**DIRECTIONS FOR THIS TASK:** Extract every line from the records below that contains the word "named".

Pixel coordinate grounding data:
※

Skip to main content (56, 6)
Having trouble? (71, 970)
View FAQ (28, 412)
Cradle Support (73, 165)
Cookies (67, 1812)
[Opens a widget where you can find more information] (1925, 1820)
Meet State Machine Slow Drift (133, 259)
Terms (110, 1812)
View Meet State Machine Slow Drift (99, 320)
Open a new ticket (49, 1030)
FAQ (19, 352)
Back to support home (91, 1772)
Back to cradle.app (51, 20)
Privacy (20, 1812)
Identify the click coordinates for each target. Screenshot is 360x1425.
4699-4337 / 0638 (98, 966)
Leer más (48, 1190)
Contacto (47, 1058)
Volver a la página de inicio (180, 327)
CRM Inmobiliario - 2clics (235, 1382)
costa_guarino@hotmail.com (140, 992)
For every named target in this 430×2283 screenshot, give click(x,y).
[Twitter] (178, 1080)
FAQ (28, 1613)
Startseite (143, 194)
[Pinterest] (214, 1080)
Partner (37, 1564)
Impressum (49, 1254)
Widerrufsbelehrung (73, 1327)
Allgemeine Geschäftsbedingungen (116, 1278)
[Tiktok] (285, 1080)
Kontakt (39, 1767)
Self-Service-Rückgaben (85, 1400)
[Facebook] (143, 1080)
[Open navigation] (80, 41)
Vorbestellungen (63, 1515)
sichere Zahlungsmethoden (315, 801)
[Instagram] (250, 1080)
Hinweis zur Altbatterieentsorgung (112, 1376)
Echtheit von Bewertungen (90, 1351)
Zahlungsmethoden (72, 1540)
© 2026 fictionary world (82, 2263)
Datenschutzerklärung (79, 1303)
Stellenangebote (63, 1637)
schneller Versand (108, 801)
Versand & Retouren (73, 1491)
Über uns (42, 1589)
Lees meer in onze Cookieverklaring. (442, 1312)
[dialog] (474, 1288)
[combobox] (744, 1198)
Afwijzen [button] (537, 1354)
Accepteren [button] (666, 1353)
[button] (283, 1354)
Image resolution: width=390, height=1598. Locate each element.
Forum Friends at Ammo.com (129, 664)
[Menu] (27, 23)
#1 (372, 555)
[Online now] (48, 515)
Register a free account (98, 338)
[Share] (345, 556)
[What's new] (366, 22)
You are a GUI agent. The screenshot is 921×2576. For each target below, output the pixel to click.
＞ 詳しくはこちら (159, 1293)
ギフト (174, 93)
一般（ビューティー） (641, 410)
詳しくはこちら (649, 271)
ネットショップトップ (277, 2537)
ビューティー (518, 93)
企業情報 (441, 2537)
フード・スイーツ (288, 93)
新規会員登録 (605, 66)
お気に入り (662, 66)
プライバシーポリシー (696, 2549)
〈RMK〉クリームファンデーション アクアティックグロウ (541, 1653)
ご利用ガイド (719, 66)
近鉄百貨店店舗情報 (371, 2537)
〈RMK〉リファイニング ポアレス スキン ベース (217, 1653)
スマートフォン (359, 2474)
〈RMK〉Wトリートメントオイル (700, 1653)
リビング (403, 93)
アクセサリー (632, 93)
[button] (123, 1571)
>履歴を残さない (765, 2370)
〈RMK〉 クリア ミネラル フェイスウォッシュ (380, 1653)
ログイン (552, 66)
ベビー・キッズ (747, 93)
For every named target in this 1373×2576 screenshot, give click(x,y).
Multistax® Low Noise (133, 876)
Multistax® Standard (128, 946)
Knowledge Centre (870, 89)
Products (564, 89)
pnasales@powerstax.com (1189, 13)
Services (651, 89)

※

**EXPECTED ANSWER:**
For every named target in this 430×2283 screenshot, give click(x,y).
For every named target in this 1373×2576 screenshot, give click(x,y).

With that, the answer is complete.